→ TEXTE:
========================================

Par esprit protestataire et francophile la programmation de La Philharmonie tendait à privilégier les compositeurs français et alsaciens. C’est ainsi que furent créées en 1904 les Scènes Alsaciennes de Jules Massenet, en 1910 la Procession Nocturne d’Henri Rabaud et la Symphonie en fa de Léon Boëllmann, puis en 1913 ses Scènes du Moyen-Age. Les noms des compositeurs alsaciens Auguste Bopp, Eugène Fritsch, Victor Nessler et Marie-Joseph Erb figurent également en bonne place dans les programmes de l’époque.

Dans l’euphorie de la paix retrouvée après le cauchemar de la Grande Guerre, la Philharmonie joua lors de la cérémonie de ré-ouverture de l’Université, présidée par le Maréchal Foch (1919), elle prit sa part à la solidarité nationale en donnant des concerts de gala au profit de la reconstruction des régions sinistrées (1921), du Sanatorium des Etudiants (1925). Elle vola même « Au secours du Franc » jusqu’à l’Opéra de Paris (1926).

========================================

→ ACTION REQUISE 1: Indiquez si chacune des affirmations suivantes concorde avec le texte sur La Philharmonie, en répondant par oui ou par non et en citant exactement les mots décisifs du texte. (a) Les Scènes Alsaciennes de Jules Massenet furent créées en 1904. (b) La programmation de La Philharmonie tendait à privilégier les compositeurs allemands. (c) La Philharmonie se produisit à l’Opéra de Paris.
→ ACTION REQUISE 2: Reprenez exactement le passage du texte sur La Philharmonie qui commence aux mots « Par esprit protestataire » et s’arrête après les mots « programmes de l’époque. ».

Entrées de données recueillies
========================================

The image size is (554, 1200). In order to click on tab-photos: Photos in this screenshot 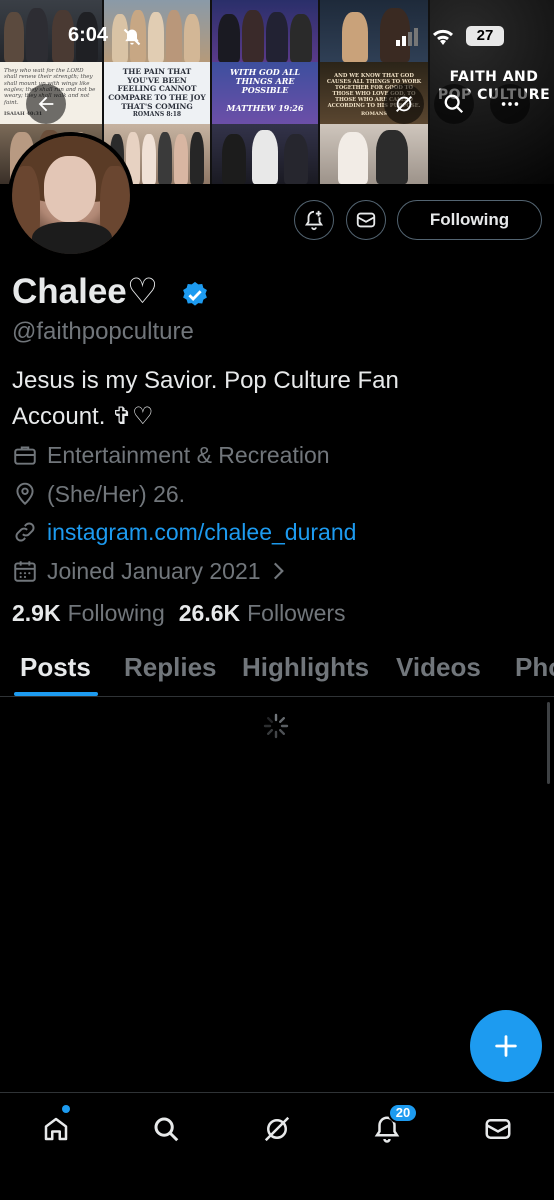, I will do `click(534, 668)`.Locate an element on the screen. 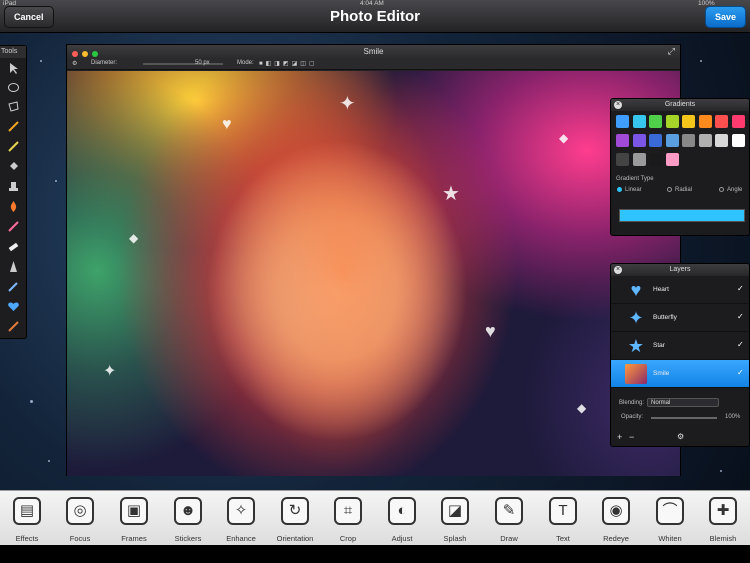 Image resolution: width=750 pixels, height=563 pixels. sharpen-tool-icon is located at coordinates (14, 266).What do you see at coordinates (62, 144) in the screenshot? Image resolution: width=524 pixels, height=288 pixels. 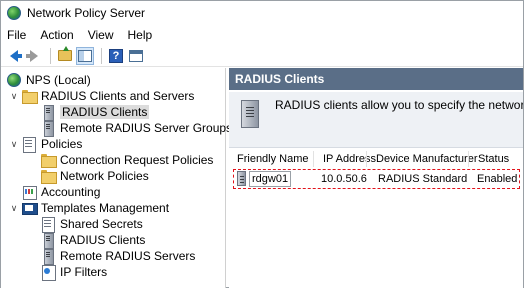 I see `tree-item-label: Policies` at bounding box center [62, 144]. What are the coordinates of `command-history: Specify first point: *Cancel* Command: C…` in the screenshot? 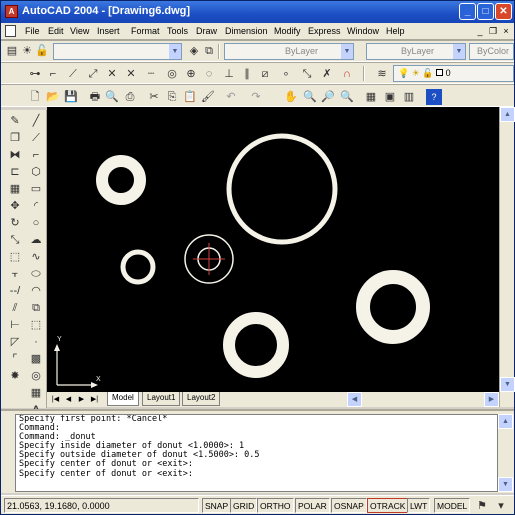 It's located at (256, 453).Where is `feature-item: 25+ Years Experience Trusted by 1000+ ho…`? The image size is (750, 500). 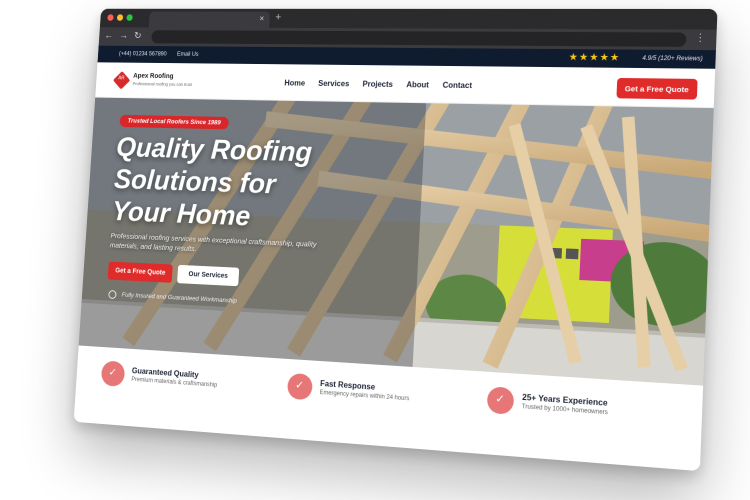 feature-item: 25+ Years Experience Trusted by 1000+ ho… is located at coordinates (594, 428).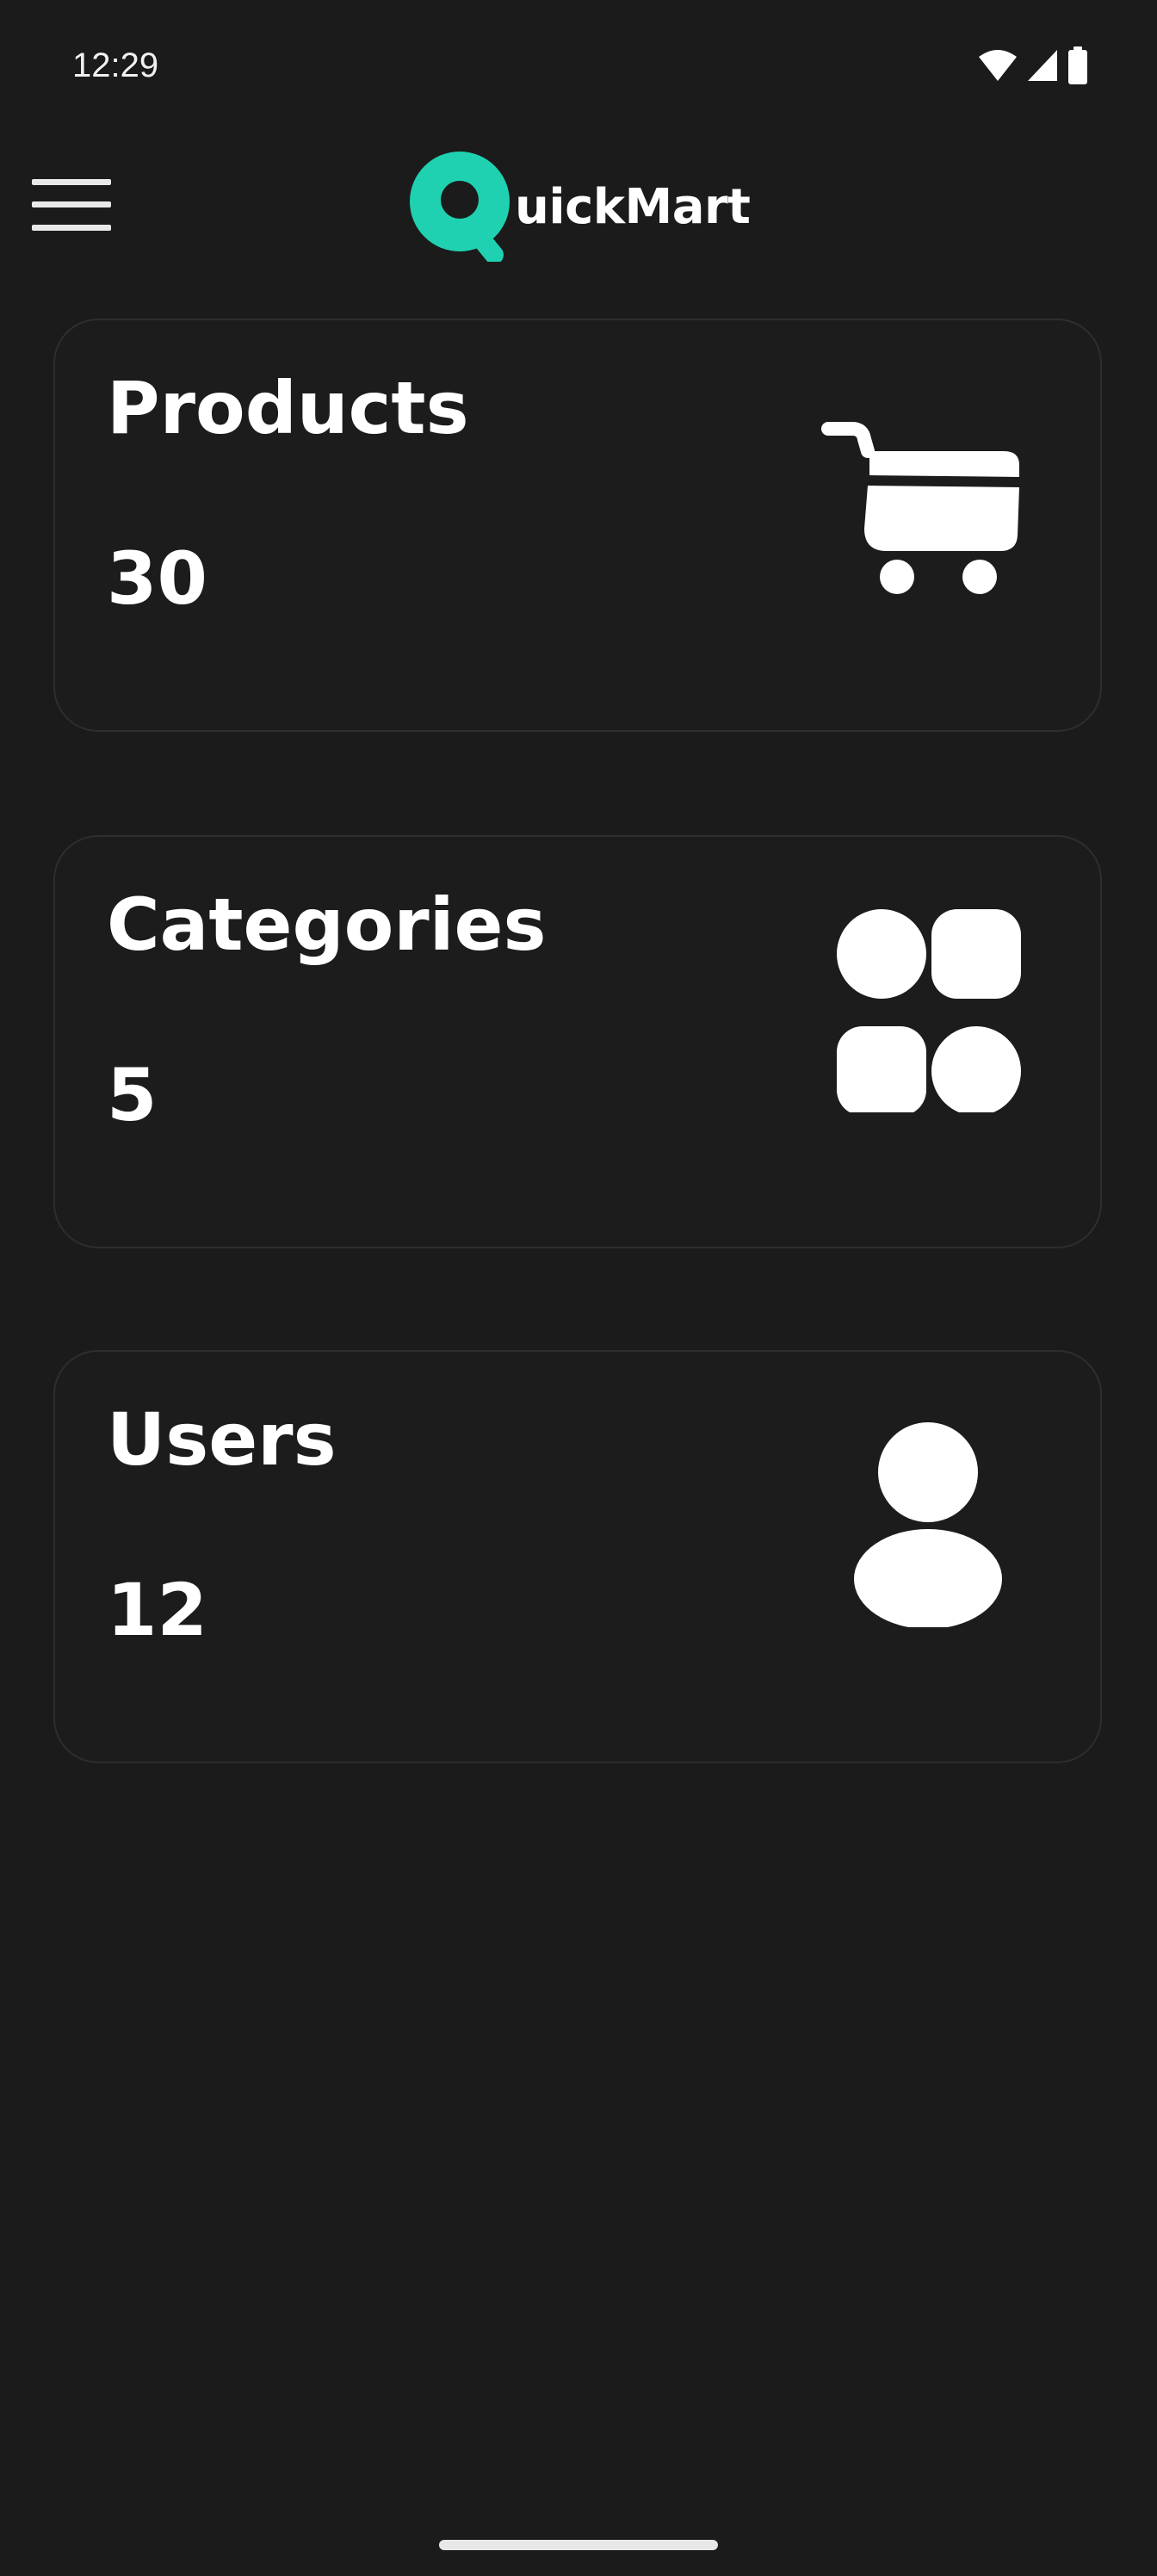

========================================

→ RÉPONSE 1:
(a) Oui : « C’est ainsi que furent créées en 1904 les Scènes Alsaciennes de Jules Massenet ».
(b) Non : « la programmation de La Philharmonie tendait à privilégier les compositeurs français et alsaciens ».
(c) Oui : « jusqu’à l’Opéra de Paris (1926) ».

→ RÉPONSE 2:
Par esprit protestataire et francophile la programmation de La Philharmonie tendait à privilégier les compositeurs français et alsaciens. C’est ainsi que furent créées en 1904 les Scènes Alsaciennes de Jules Massenet, en 1910 la Procession Nocturne d’Henri Rabaud et la Symphonie en fa de Léon Boëllmann, puis en 1913 ses Scènes du Moyen-Age. Les noms des compositeurs alsaciens Auguste Bopp, Eugène Fritsch, Victor Nessler et Marie-Joseph Erb figurent également en bonne place dans les programmes de l’époque.